La semaine dernière, une mesure possible a été discutée dans une émission de télévision belge appelée "De Tafel van Gert" concernant la question de savoir si le gouvernement serait autorisé à regarder à l'intérieur des sacs poubelles et à vérifier si nous trions correctement nos déchets.
Les réactions étaient partagées (31 % étaient en faveur, 61 % contre). Une discussion a eu lieu à la table, et le public était également remarquablement divisé dans son vote : certains trouvaient cela logique, tandis que d'autres voyaient principalement des risques pour la vie privée.
Je comprends cette préoccupation. Mais peut-être ne posons-nous pas la bonne question ? La question n'est pas de savoir si nous voulons contrôler les gens. La question est de savoir comment nous, en tant que société, gérons un problème de déchets qui nous coûte tous de l'argent.
Meilleur de sa catégorie, pourtant...
Aujourd'hui, la Flandre est parmi les leaders européens en matière de collecte et de recyclage des déchets. Pourtant, nous produisons encore environ 125 kilogrammes de déchets résiduels par habitant et par an. Cela représente environ 860 millions de kilogrammes par an qui ne sont pas réutilisés comme matière première mais disparaissent en grande partie dans l'incinérateur. Cela malgré le fait que les déchets organiques peuvent être fermentés en biogaz, que les emballages plastiques peuvent être recyclés en nouvelles matières premières, que les métaux peuvent être recyclés presque sans limite, et que le papier et le carton peuvent être retravaillés plusieurs fois.
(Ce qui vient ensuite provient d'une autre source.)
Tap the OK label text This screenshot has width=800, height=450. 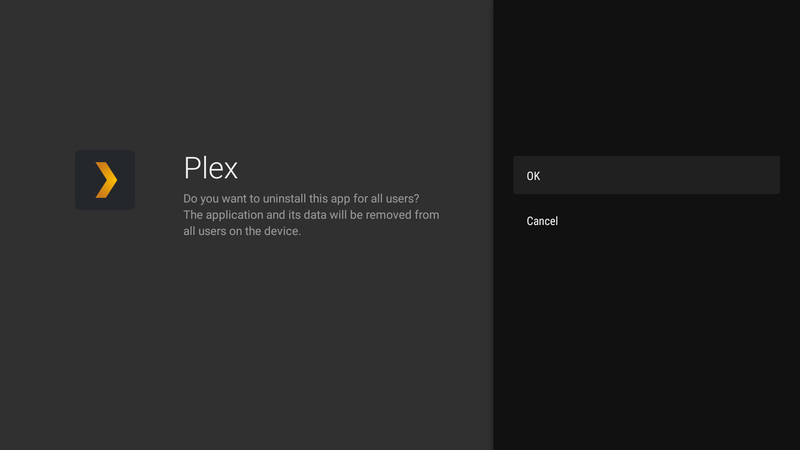point(533,176)
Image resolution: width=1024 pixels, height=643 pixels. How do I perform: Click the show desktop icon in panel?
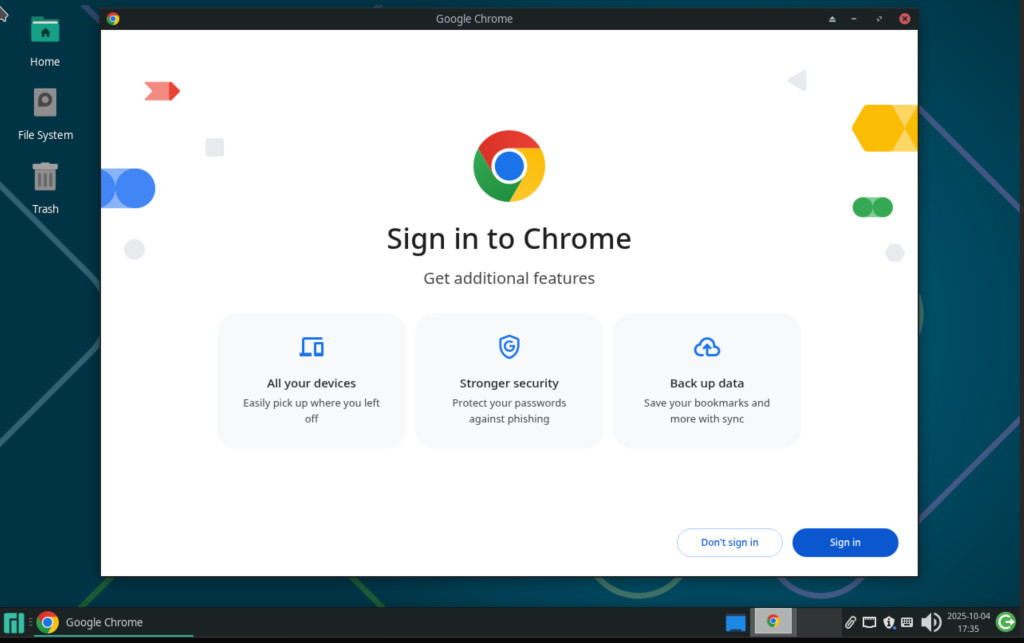pyautogui.click(x=736, y=623)
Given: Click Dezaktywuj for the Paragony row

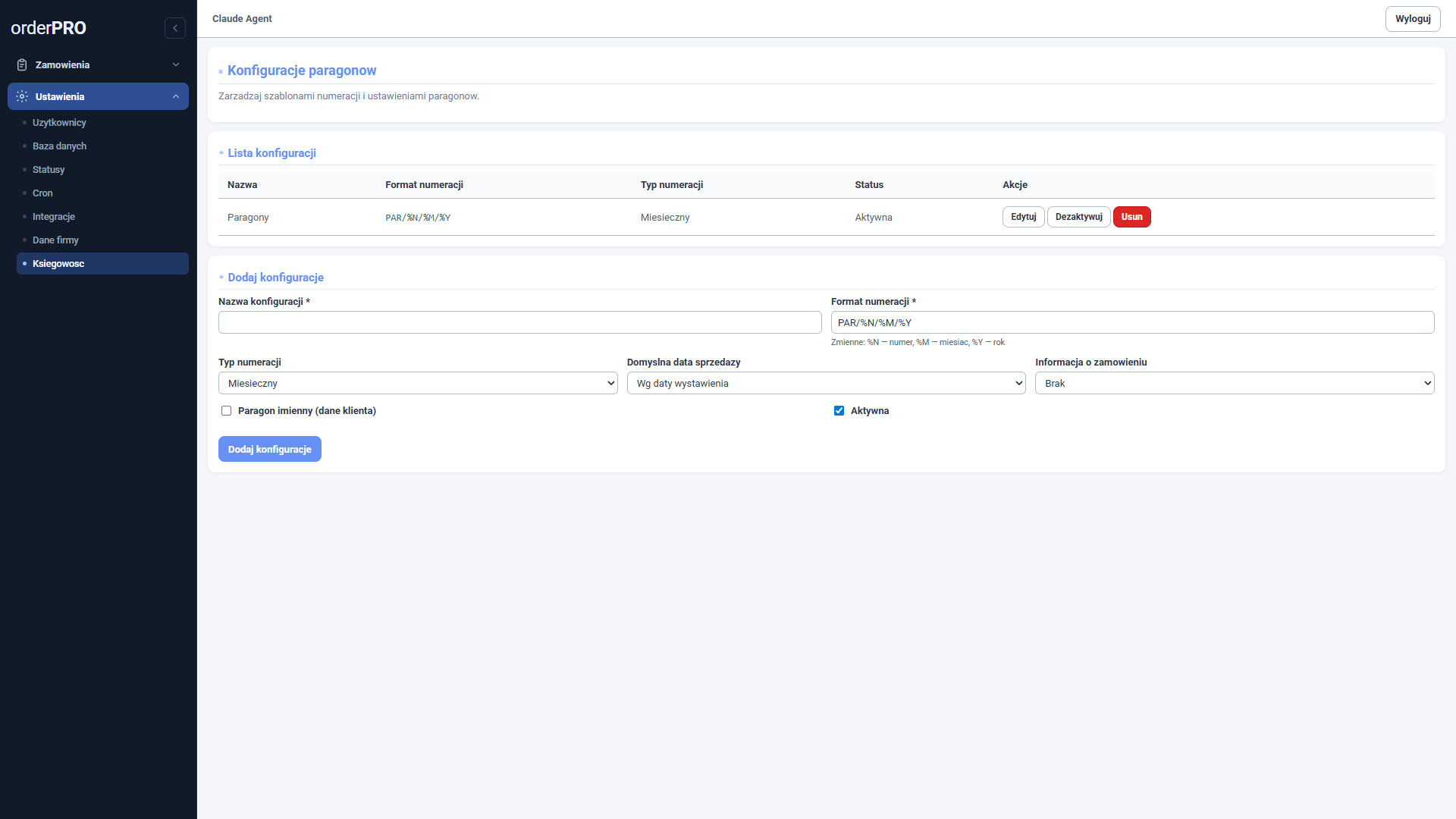Looking at the screenshot, I should coord(1078,217).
Beaucoup de ces matériaux précieux finissent actuellement simplement dans les déchets résiduels et augmentent les coûts pour la société. Ce n'est pas seulement une occasion manquée pour l'environnement, mais aussi pour notre économie.
Encore plus important
De plus, il y a un aspect encore plus important : la sécurité. Les batteries, les cylindres de gaz, les extincteurs ou les cylindres de protoxyde d'azote n'appartiennent pas aux déchets résiduels. Pourtant, ils y finissent régulièrement, entraînant des explosions, des incendies, des installations endommagées et des situations dangereuses pour les collecteurs de déchets et les entreprises de traitement. Ces coûts sont également actuellement supportés par la société dans son ensemble.
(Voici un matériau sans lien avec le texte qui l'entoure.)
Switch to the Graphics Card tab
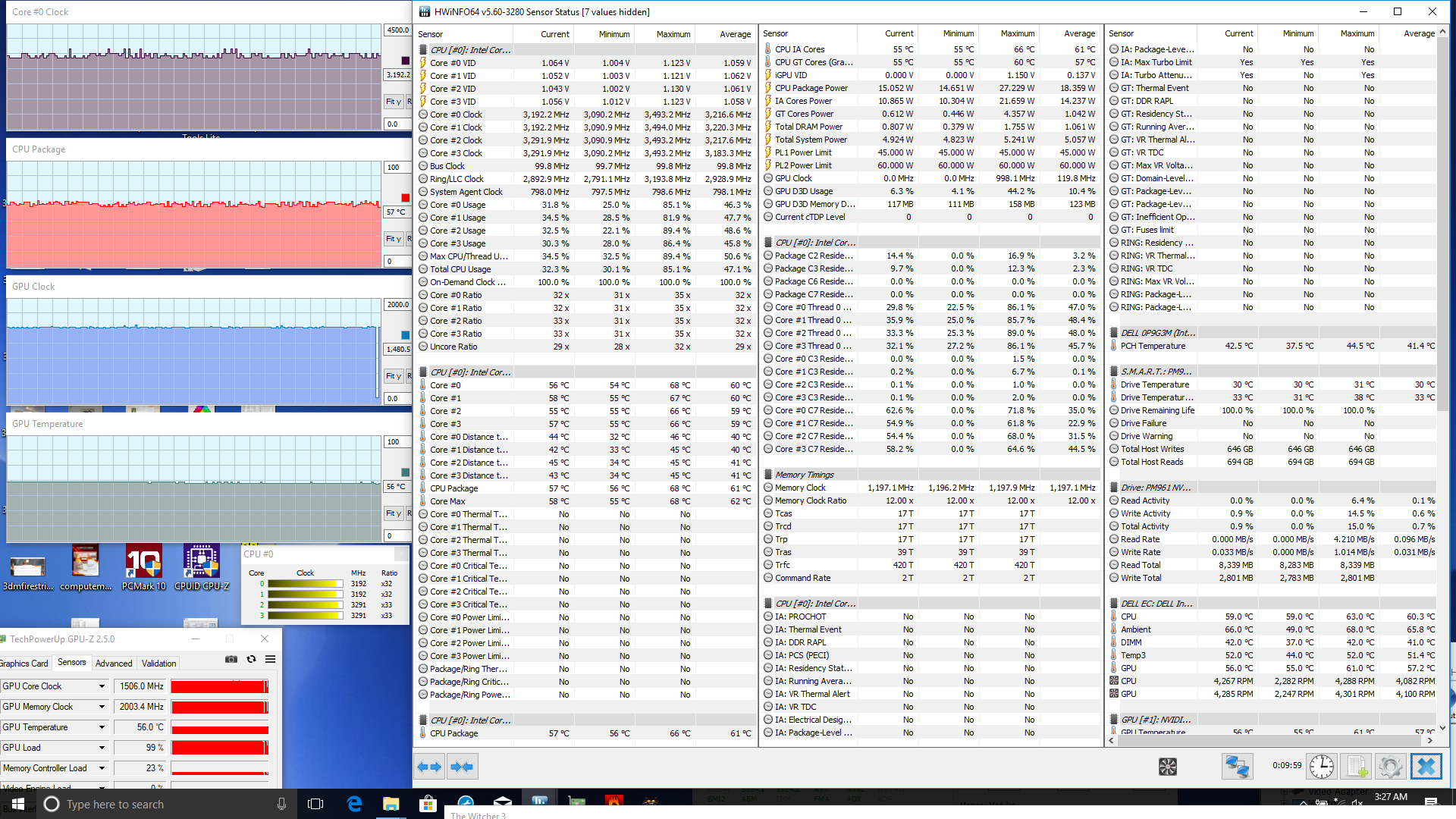Viewport: 1456px width, 819px height. pos(24,663)
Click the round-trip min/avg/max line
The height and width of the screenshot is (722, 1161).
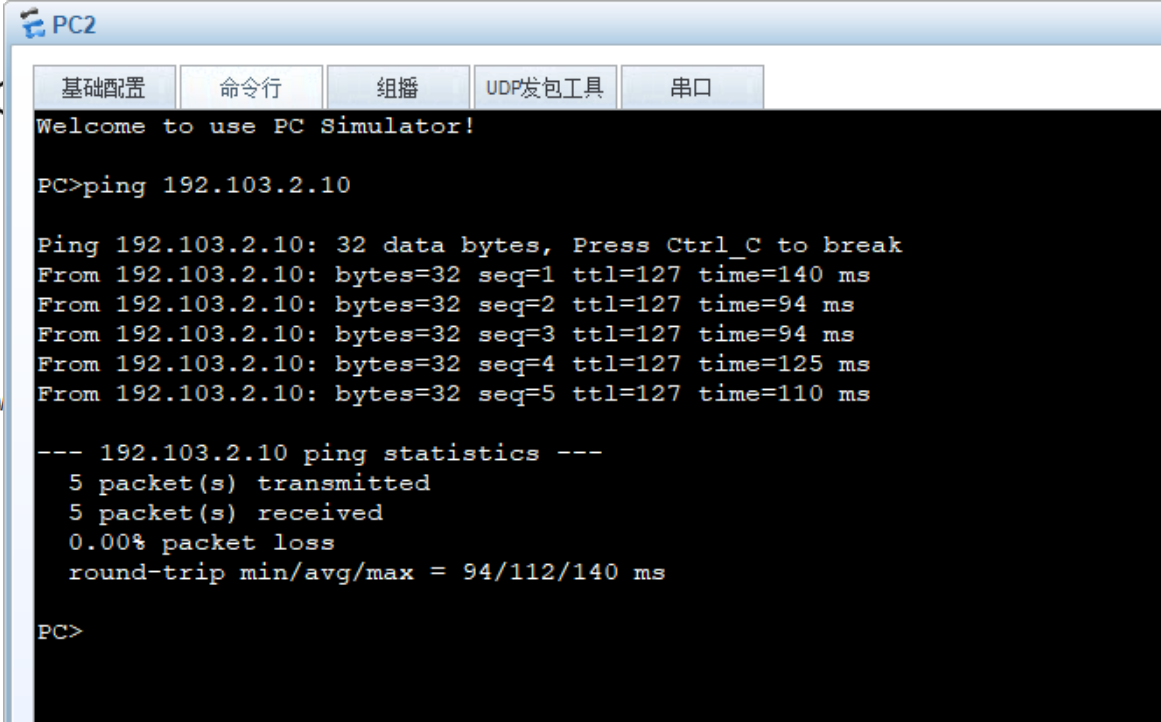pos(367,572)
Et nous devons être honnêtes à ce sujet : quiconque pollue systématiquement ou élimine des matériaux dangereux de manière incorrecte entraîne des coûts supplémentaires pour tous ceux qui trient correctement. Nous tenons pour acquis le principe selon lequel le plus grand pollueur paie plus dans de nombreux autres domaines. Pourquoi cela devrait-il être différent avec les déchets ?
Pas question de contrôle
En même temps, je ne crois pas que la solution réside uniquement dans plus de contrôles ou plus d'application. La technologie peut jouer un rôle beaucoup plus intelligent ici. Chez Rematics, nous développons une technologie d'IA qui analyse les flux de déchets lors de la collecte. Pas pour espionner les gens, mais pour créer des aperçus objectifs. Où se produisent les contaminations ? Quels flux de déchets sont éliminés de manière incorrecte ? Où se trouvent les risques pour la sécurité ?
Dans un projet pilote impliquant un conteneur de déchets souterrain, nous avons observé comment la technologie peut influencer positivement le comportement. En utilisant des caméras intelligentes, les non-conformités pouvaient être identifiées objectivement. Les résidents ont été interpellés concernant un comportement de tri incorrect, après quoi le nombre d'instances de contamination a chuté de manière drastique.
Pas en punissant. Mais en créant de la compréhension. Parce qu'en fin de compte, la plupart des gens *veulent* trier correctement. Souvent, il y a simplement un manque de sensibilisation.
L'avenir de la gestion des déchets n'est donc pas une question de contrôle. Il s'agit de données, d'aperçus objectifs et d'actions ciblées. Parce que plus nous trions, plus nous pouvons récupérer des matériaux précieux, plus notre chaîne de déchets devient sûre, et plus le coût sociétal est faible.
Et cela me semble être une discussion au moins aussi importante que la question de savoir si quelqu'un devrait un jour être autorisé à regarder à l'intérieur d'un sac poubelle.